We Are Still In the Desert

By: Leila Shooshani

Desert
Photo by: Gregory Jordan via CC

As we approach the Passover holiday I’ve begun to wonder about the experience of wandering through the desert. You know the story: we were once slaves in Egypt, but before we reached the land of milk and honey we first had to traverse a barren landscape for forty years. Many chose not to leave, many Jews stayed in Egypt where suffering had become acceptable, familiarity comfortable. That’s one of the most amazing and tragic aspects of being human I suppose, our adaptability. Even the tiniest cage can seem like a home. Rabbi Hanoch of Alexandria said, “The real exile of Egypt was that the Israelites learned to endure it.” Yet, what counteracts this tragic aspect of humanity is a desire for escape – to abandon what is known in favor of… in favor of what? Hope in ourselves and one another?

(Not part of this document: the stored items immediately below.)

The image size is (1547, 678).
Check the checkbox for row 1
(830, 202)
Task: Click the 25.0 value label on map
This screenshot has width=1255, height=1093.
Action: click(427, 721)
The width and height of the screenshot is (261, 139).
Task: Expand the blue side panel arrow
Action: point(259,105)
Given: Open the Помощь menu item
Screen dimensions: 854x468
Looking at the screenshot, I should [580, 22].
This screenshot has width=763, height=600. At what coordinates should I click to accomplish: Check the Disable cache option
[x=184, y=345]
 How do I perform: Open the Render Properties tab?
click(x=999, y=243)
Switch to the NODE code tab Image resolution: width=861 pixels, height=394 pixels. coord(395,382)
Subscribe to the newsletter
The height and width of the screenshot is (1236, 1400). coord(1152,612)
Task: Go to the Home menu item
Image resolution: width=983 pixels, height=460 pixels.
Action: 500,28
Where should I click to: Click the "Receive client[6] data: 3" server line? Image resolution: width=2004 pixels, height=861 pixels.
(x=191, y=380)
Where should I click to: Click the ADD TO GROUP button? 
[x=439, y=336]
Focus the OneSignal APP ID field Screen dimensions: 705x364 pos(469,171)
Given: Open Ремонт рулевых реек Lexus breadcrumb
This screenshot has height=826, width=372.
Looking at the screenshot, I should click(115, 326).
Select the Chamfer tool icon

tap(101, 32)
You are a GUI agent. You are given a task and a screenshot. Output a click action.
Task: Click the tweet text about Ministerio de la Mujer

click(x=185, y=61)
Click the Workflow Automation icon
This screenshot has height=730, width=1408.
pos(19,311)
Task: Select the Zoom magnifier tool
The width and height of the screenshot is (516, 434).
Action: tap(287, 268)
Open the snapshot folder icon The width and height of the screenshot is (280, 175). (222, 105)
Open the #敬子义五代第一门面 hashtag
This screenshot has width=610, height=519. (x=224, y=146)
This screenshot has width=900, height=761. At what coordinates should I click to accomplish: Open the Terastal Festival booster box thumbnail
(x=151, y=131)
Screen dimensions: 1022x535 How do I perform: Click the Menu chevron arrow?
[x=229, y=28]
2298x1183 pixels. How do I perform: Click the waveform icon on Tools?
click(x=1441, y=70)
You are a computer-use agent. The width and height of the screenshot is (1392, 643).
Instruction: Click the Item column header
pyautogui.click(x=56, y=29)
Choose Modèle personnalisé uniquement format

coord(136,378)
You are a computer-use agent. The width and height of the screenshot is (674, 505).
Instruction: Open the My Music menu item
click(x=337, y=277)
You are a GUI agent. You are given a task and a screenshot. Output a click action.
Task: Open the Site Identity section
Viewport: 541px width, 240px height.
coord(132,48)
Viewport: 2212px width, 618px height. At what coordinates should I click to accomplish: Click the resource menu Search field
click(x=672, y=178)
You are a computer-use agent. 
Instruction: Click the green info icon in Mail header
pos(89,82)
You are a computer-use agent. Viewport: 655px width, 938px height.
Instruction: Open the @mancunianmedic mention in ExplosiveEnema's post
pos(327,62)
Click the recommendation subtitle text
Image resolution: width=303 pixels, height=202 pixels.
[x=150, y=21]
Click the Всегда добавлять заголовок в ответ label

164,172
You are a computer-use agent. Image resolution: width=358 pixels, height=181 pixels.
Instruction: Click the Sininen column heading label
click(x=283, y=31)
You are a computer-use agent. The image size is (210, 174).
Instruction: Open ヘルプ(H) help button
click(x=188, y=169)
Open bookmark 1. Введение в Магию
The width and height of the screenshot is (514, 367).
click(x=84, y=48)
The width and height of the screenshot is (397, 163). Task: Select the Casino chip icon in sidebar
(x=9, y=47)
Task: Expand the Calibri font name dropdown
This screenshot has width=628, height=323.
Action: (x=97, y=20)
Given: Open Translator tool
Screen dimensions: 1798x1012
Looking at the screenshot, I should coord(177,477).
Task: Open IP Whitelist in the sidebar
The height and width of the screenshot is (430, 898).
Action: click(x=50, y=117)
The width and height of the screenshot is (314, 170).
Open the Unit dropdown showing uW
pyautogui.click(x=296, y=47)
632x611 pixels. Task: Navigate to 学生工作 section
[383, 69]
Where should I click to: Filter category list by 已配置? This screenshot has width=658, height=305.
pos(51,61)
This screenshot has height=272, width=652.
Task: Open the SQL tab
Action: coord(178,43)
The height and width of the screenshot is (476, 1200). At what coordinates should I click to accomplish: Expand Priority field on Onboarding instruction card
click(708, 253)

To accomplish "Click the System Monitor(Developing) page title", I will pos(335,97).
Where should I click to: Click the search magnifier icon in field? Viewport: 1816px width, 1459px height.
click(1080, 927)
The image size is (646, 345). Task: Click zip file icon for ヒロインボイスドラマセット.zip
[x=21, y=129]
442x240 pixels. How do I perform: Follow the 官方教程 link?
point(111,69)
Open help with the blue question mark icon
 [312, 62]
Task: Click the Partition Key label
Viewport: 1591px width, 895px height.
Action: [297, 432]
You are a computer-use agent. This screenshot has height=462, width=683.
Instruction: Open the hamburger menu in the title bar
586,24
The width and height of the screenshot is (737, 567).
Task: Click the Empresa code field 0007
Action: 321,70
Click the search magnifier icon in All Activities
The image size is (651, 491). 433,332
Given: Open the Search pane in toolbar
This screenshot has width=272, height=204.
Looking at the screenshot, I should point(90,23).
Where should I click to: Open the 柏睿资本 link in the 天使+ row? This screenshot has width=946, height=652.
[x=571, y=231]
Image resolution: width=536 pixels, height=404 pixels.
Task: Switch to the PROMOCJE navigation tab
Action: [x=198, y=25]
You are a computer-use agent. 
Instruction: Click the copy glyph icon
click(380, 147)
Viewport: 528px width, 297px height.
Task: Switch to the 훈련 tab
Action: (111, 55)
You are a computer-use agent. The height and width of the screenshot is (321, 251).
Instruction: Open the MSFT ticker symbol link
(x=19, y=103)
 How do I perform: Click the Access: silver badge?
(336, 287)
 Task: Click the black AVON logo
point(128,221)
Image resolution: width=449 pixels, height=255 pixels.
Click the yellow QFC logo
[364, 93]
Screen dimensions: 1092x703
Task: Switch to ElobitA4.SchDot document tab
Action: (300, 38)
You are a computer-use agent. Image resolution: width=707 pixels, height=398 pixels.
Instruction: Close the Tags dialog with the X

During the Passover seder each year we recite “we were once strangers in Egypt.” Our prison was such that we could not see the other, we could not find ourselves liberated through her. The desert is symbolic for deprivation because even outside the confines of slavery, one is still not quite free; for instance, by being dependent on allowance of resources allocated by heavenly control (manna). Vast and unyielding, the desert seemed to have no end, and for those who died without reaching its borders, it didn’t.

In the nothingness of the desert, all you have are stories of hope. The Torah is the ultimate story because you not only interact with it, but it interacts right back. We treat the Torah as if it were another person. Yes we clothe it, kiss it, and provide it with a home; but we only do these things because we’re able to speak with the Torah as if it were another person. Moses, the mute liberator, delivered us to the nothingness where in order to survive, we require to be amongst interlocutors that would provide us with hope enough to make it out of the desert. In Judaism we transcend the brutality of the world through others and through our texts or stories, which we treat as other and in that way my existence is indebted to your very being.

I can’t help but notice the similarities between the Hebrew words for desert “Meedbar/מדבר”and for speech “Medabear/מדבר”. It seems that in its typically poetic and deeply profound fashion, the language is telling us that yes, when you have nothing in the world the only thing you have is each other. Storytelling, dialogue, sharing, aren’t these the foundations of the Passover Seder anyway? Scratch that, aren’t these the foundations of the entire Jewish tradition?

Our liberation story as a Jewish people is not one with a happy ending. During the seder we sing “Ha Lachma” about the bread of affliction and pronounce that “now we are slaves” and that next year we hope to be free. Yes, in the Torah we did eventually make it into Israel, but our history is far from over and we are still making it today. I believe that we are all “still in the desert.” We live in a world that sees an unimaginable degradation of human dignity; whether it is through poverty, war, or sheer inability to love or even recognize my neighbor as myself. Our journey is far from over. It is not enough to cease being strangers in Egypt, although we see the other and thus understand the ethical obligations we have to them, we have not reached freedom. This Passover let’s recite together “We are still in the desert,” because our only way of actualizing a just world is through each other.

Leila Shooshani is from Boca Raton, FL and attended New College of Florida. She is a Congregational Outreach Worker at Faith in Place, which helps people of faith understand that issues of ecology and economy-of care for Creation-are at the forefront of social justice.